→ **What you should do**:
The response must consist of the lines below from the one with "Given: Click the award podium icon" through the one with "Download Google Authenticator", exactly as they appear and with both ends kept.

→ **Provided records**:

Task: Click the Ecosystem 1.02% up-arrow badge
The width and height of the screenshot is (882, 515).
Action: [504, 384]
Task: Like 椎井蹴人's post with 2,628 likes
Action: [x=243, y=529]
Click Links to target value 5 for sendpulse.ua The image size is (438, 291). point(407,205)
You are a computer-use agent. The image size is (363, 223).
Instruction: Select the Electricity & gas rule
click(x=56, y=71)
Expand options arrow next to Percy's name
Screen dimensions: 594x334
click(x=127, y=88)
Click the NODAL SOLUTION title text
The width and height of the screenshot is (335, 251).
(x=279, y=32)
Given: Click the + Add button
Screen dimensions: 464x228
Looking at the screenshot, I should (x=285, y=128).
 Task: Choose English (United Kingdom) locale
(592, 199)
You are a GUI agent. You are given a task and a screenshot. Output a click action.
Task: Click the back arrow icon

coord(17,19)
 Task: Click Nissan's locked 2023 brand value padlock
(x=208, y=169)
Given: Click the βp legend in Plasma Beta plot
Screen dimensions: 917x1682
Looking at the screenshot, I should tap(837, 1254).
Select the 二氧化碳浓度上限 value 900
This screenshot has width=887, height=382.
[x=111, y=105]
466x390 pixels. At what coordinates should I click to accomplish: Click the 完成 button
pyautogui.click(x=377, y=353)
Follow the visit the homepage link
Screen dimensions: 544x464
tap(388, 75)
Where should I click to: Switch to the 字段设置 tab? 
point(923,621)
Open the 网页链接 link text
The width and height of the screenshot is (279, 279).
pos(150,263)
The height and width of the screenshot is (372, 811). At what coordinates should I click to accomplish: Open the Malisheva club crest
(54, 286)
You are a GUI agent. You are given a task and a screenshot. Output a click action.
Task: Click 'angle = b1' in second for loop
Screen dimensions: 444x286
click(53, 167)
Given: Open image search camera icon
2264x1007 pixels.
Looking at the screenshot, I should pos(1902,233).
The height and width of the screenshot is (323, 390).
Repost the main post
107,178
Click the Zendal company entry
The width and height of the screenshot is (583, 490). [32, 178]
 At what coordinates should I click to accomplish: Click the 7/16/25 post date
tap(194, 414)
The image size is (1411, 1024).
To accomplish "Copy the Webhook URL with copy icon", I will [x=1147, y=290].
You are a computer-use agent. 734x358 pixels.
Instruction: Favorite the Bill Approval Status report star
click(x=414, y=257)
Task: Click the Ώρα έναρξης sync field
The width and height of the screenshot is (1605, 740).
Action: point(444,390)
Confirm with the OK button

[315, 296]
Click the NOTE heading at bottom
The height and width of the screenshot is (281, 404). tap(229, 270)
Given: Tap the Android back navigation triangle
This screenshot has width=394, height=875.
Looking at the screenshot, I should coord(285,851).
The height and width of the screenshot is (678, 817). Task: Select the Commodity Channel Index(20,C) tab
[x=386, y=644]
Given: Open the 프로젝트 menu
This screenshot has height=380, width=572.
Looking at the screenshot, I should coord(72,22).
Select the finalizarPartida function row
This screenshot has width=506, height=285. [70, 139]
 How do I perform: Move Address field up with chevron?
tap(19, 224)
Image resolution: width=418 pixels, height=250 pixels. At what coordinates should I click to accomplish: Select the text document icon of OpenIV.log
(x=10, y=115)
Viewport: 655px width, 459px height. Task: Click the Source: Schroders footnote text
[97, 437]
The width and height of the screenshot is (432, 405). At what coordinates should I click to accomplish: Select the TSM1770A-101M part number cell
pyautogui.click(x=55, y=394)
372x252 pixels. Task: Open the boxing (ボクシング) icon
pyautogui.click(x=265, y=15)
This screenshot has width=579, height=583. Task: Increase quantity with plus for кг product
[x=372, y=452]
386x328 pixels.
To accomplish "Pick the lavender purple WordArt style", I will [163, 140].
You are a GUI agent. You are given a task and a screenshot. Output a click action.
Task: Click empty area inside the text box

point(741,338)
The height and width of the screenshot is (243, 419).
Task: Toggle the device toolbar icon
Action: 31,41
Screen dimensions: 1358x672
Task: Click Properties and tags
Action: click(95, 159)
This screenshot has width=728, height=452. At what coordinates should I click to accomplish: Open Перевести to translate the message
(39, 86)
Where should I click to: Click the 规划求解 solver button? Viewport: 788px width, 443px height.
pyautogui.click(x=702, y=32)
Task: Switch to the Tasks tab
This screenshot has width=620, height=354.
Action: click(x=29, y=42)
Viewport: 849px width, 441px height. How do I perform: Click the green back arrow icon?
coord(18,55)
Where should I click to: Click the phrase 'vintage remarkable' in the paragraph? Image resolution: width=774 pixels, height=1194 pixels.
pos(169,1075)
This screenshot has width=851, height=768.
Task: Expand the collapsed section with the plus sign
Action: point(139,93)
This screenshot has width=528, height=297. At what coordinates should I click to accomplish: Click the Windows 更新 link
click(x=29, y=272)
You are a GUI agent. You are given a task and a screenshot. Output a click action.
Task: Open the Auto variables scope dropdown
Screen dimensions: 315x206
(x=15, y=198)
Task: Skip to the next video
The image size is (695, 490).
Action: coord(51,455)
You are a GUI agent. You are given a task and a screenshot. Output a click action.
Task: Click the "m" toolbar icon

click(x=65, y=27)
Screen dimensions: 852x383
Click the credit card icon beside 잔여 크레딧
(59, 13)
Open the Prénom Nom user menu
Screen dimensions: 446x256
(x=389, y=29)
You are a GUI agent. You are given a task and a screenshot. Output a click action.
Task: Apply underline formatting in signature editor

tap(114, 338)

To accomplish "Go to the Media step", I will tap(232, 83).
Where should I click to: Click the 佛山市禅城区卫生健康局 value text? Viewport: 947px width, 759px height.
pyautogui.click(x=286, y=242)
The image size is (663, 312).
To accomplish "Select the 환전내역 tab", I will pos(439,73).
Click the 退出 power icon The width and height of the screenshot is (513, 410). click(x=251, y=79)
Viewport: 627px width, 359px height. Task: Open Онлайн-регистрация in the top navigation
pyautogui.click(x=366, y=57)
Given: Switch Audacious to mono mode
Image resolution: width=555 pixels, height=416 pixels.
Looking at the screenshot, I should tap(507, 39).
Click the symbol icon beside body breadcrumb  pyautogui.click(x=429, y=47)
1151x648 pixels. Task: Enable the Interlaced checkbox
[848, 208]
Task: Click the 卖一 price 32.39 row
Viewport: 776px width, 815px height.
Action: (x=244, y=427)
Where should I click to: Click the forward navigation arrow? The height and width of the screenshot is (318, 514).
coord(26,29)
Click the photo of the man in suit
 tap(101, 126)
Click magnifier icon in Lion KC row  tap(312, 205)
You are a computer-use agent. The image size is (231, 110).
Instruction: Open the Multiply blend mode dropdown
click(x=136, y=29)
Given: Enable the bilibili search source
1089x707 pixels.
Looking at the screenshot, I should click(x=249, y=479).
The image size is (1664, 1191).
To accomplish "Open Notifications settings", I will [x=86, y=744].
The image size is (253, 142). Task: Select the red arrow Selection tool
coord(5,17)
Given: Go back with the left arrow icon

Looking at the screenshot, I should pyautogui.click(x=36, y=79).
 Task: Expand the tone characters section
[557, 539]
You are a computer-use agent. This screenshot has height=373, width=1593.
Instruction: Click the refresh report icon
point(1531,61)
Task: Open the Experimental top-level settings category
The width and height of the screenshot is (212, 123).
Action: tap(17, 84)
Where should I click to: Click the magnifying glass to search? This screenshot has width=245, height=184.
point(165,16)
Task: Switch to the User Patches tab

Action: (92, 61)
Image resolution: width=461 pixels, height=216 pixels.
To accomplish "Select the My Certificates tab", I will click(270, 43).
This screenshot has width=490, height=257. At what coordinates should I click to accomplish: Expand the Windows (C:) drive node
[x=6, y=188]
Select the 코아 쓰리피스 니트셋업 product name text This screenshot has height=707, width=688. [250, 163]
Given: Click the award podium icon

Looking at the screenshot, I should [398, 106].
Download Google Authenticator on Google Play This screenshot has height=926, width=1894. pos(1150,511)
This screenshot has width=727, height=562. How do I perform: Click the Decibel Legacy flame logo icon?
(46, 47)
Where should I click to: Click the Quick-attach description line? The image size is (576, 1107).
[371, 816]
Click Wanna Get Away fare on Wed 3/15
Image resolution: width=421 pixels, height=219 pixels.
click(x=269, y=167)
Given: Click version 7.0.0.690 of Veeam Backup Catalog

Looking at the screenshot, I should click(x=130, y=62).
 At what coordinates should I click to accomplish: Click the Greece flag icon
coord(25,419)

→ **Answer for the task**:
Given: Click the award podium icon

Looking at the screenshot, I should [398, 106].
Download Google Authenticator on Google Play This screenshot has height=926, width=1894. pos(1150,511)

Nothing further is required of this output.